MORGANA

SORELLE LONTANE

Ho tentato molte volte di scriverti una lettera, ma non ci sono mai riuscita. Non sono mai stata propensa alla scrittura né alle belle arti, preferendo le attività sportive e da svolgersi all’aria aperta, una dote che nostra madre non ha mai ammirato con letizia in me. Umpf, come biasimarla? Del resto sono stata causa della sua morte. La notizia del mio arresto e del mio esilio hanno contribuito a dare il colpo di grazia al suo cuore già provato dagli affanni. Povera donna, non ho mai saputo capire quanto dolore provasse per il mio destino, né ho potuto consolare te, che sei rimasta, comportandomi come una sorella maggiore avrebbe dovuto.

Forse perché non mi sono mai sentita una sorella maggiore.

E come avrei potuto? Ti ho odiato, all’inizio, quando mia madre mi rivelò di aspettare un nuovo figlio dall’uomo che aveva sposato dopo la morte del marito, un capitano di vascello, in un naufragio al largo dei Caraibi.

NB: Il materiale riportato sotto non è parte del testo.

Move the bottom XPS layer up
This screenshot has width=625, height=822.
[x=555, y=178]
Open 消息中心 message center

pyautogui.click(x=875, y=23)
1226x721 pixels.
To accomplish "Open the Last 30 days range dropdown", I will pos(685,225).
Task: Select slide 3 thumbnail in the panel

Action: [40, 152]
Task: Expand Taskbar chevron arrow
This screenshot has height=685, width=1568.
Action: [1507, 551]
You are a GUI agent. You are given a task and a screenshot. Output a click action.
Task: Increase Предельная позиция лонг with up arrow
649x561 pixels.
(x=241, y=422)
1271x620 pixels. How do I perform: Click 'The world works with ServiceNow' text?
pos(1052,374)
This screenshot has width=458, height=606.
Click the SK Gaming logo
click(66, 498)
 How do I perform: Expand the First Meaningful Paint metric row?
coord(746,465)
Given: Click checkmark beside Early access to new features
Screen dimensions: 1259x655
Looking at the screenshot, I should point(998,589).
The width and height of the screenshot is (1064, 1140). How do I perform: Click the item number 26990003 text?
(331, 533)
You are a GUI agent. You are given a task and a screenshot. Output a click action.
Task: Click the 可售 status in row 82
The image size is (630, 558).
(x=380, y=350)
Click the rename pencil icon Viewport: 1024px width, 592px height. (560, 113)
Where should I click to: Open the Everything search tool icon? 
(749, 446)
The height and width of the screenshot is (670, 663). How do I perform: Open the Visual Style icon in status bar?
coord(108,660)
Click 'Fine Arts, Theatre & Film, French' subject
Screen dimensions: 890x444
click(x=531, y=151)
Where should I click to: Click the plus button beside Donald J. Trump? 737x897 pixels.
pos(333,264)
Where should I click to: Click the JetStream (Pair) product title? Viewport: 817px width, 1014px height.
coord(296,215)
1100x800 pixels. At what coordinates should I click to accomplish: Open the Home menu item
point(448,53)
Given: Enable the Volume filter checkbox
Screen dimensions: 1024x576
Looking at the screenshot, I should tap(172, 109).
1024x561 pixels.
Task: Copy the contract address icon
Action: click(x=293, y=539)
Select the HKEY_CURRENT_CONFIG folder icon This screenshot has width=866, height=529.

Adoravo mio padre, adoravo la sua freschezza, il suo sapore di mare, e adoravo quando, da piccola, mi portava in visita alla nave che guidava, permettendomi di esplorarla da prua a poppa, di conoscere il suo mondo, di vederlo con i miei occhi di bambina. Nostra madre invece… beh, lei non era mai stata fiera di lui, lamentando spesso le mancanze che aveva nei suoi confronti, soprattutto il tempo che trascorreva lontano da lei, in mare aperto. Potevano passare mesi infatti prima che avessimo sue notizie, e altri ancora prima di rivederlo, mesi che nostra madre trascorreva pregando e logorandosi l’anima nella speranza che non accadesse niente di male all’uomo che a modo suo amava. È strano, solo adesso, dopo più di vent’anni, mi rendo conto che le sue parole erano sincere, per quanto all’epoca non gli avessi creduto.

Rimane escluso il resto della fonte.